Double Tax Agreement Thailand China

Inheritance Tax As mentioned in Chapter 15 Other taxes, Thailand came into force for the first time on February 1, 2016, inheritance tax. Thailand`s double taxation agreements do not deal with or mention inheritance tax. Therefore, the question arises as to whether inheritance tax is paid under Thai tax law and whether the deceased`s estate is charged in another country subject to inheritance and estate tax, or vice versa, whether the payment of inheritance tax in the first country is charged on the IHT bill in the second country. The Double Taxation Agreement with other countries applies only to income taxes, namely income tax, corporate tax and mineral oil tax. VAT, the specific business tax and others are excluded. Double taxation occurs when the same reported income is taxed by two or more different legal regimes. This can occur when an individual or business is established or operates in more than one country and is mitigated by double taxation agreements between countries. As a result, income is taxed only once. Avoiding double taxation Treaties generally provide that individuals and businesses in more than one country do not have to pay taxes on the same income or, in the case of double taxation, a credit is granted in the second country for taxes paid in the first country. The Double Taxation Convention applies to both individuals and corporations residing in the contracting states.

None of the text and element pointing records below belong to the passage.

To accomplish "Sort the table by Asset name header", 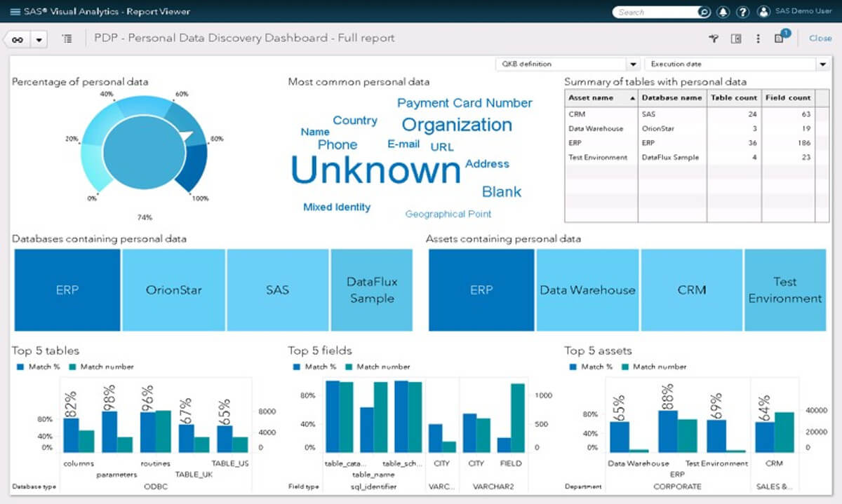I will pos(601,98).
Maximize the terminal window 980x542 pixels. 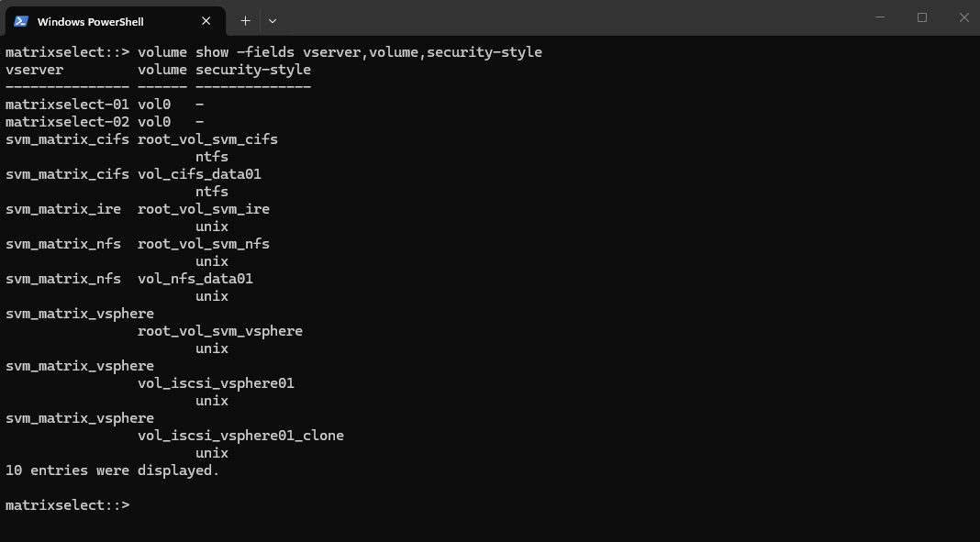click(x=922, y=17)
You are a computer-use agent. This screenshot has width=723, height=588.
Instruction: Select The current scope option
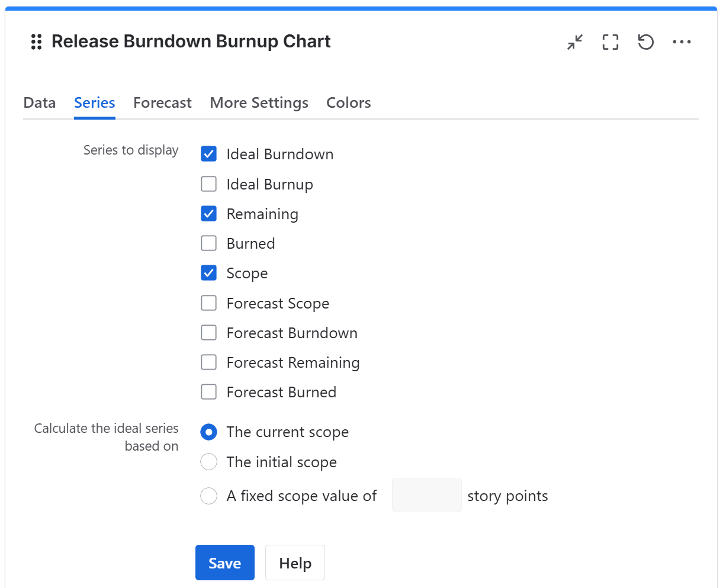coord(208,432)
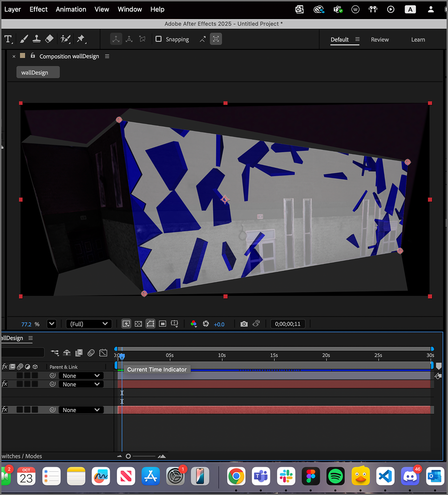Select the Brush tool
The width and height of the screenshot is (448, 495).
click(x=24, y=39)
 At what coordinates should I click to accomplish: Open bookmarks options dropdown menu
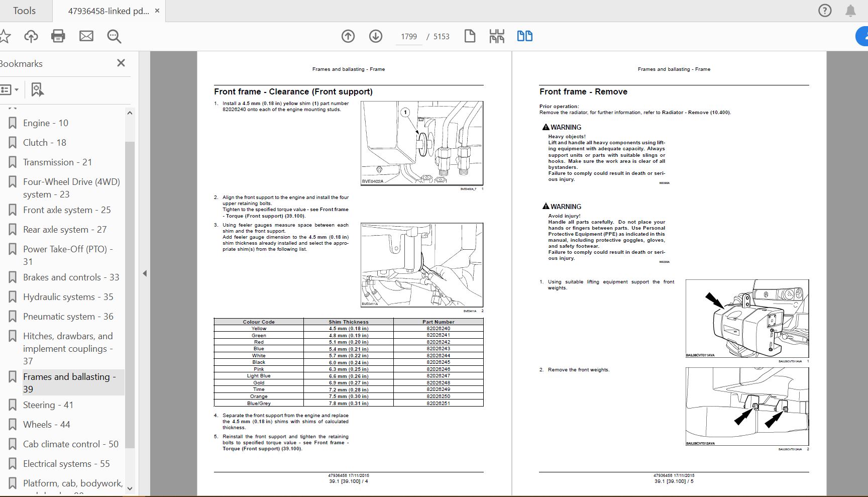[10, 90]
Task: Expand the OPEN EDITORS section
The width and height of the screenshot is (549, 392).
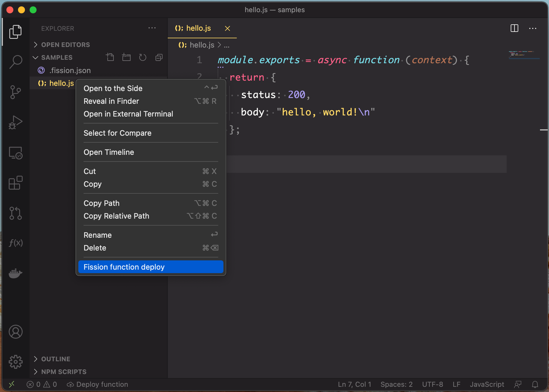Action: pos(65,45)
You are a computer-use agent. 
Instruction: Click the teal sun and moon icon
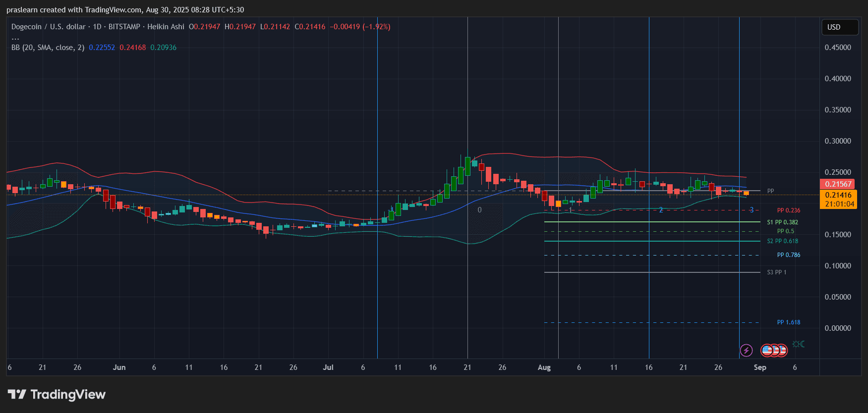[x=798, y=344]
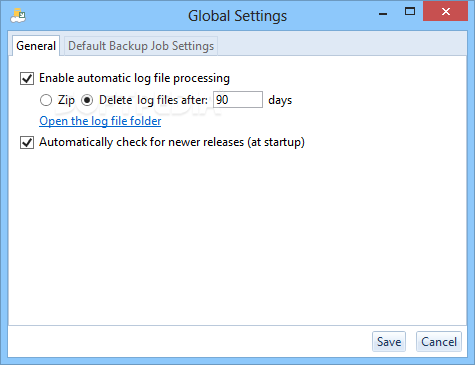Open the Default Backup Job Settings tab
The image size is (475, 365).
(x=141, y=46)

To qualify for contractual benefits, the person must be as follows: Thailand first introduced a double taxation agreement in 1963 (with Sweden) and since then has significantly increased the list. Currently, 55 countries have a mutual double taxation agreement with Thailand: in essence, qualified persons are more favourable for Thai tax purposes than under national law. If people in Thailand generate income but do not have a stable establishment in the country, their corporate income tax is exempt. In addition, under double taxation agreements, withholding tax on income paid to foreign legal entities that do not do business in Thailand may be reduced or exempt. Tax treaties aim to avoid double taxation and prevent tax evasion. As a general rule, they offer a means of granting a double payment of taxes on the same income to a person who has income that would normally be taxed in more than one country, or a tax credit for the tax paid in one country against the tax debt of a taxpayer in another country. In addition to providing benefits to taxpayers, double taxation agreements also provide for cooperation between governments in the prevention of tax evasion. Nationality Requirements In general, the nationality of the subject is not important for determining tax benefits under a tax treaty. Foreigners who have paid taxes in a tax country can generally benefit from the benefits of the contract, regardless of their nationality. 57. United States (only the 50 states and the District of Columbia) – 1997 If there is no stable establishment, only certain income categories, such as interest, dividends and royalties, can be taxed in the country where income is generated.

In most cases, the tax rate on these incomes is generally reduced from the tax rate for residents from non-conventional countries.